* GIVEN RECORDS
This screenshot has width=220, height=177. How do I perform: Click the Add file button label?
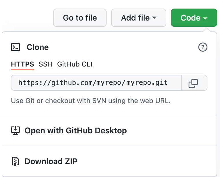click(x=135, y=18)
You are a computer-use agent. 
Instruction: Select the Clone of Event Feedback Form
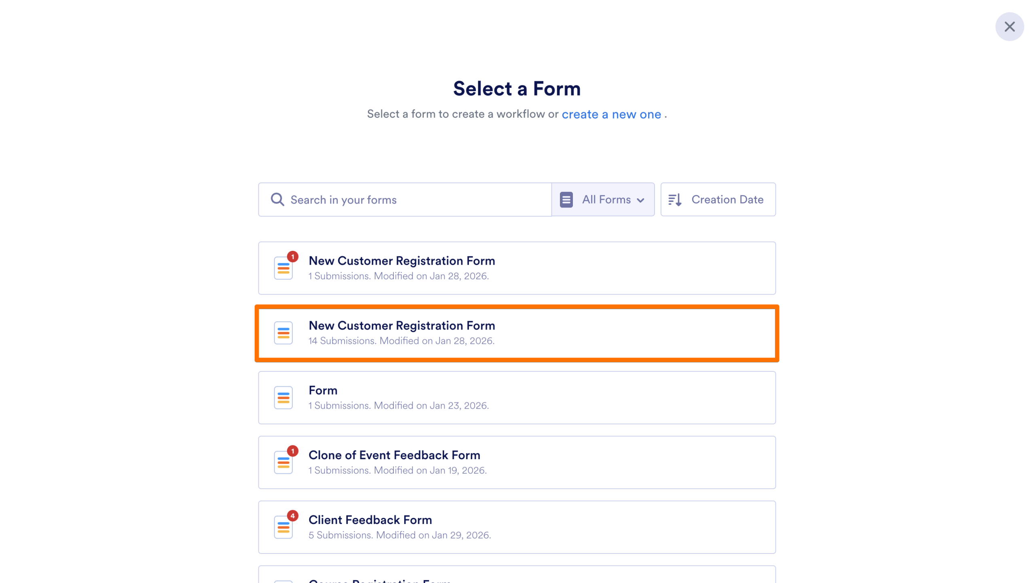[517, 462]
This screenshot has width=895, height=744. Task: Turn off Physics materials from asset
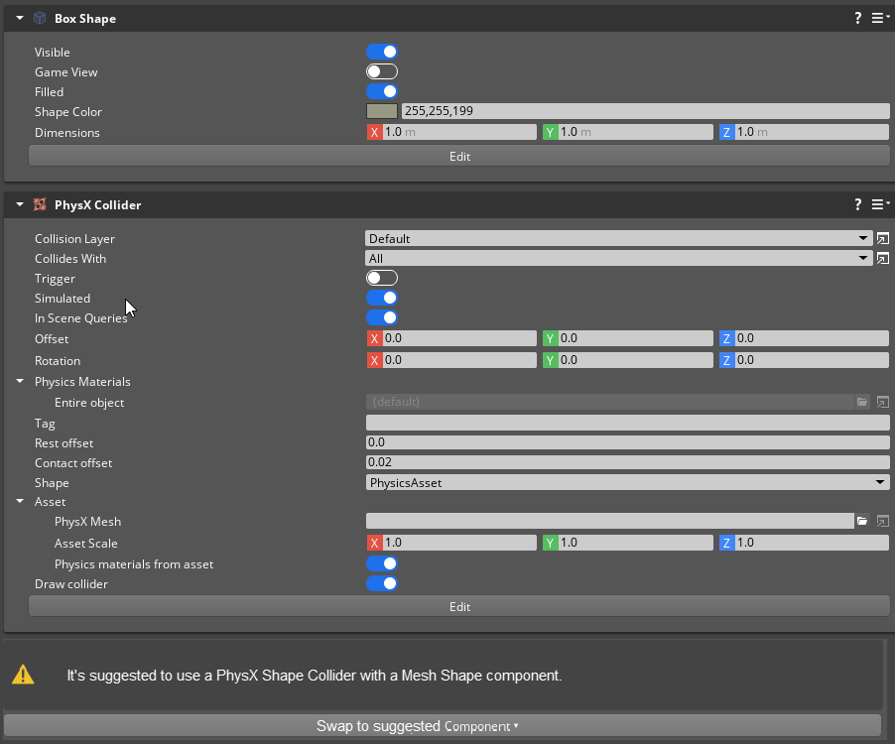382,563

* JOB
Rewrite all of the records above with their requests unchanged. Multiply every coordinate in the answers by 0.4 and round each result to a whole number, rounding halves up, and omit the pictures.

* ANSWER TO THIS EXERCISE
This screenshot has width=220, height=177. How do I perform: Click the Add file button label?
click(x=54, y=7)
You are a computer-use agent. 
Instruction: Select the Clone of Event Feedback Form
[207, 185]
This screenshot has width=895, height=744. Task: Turn off Physics materials from asset
153,225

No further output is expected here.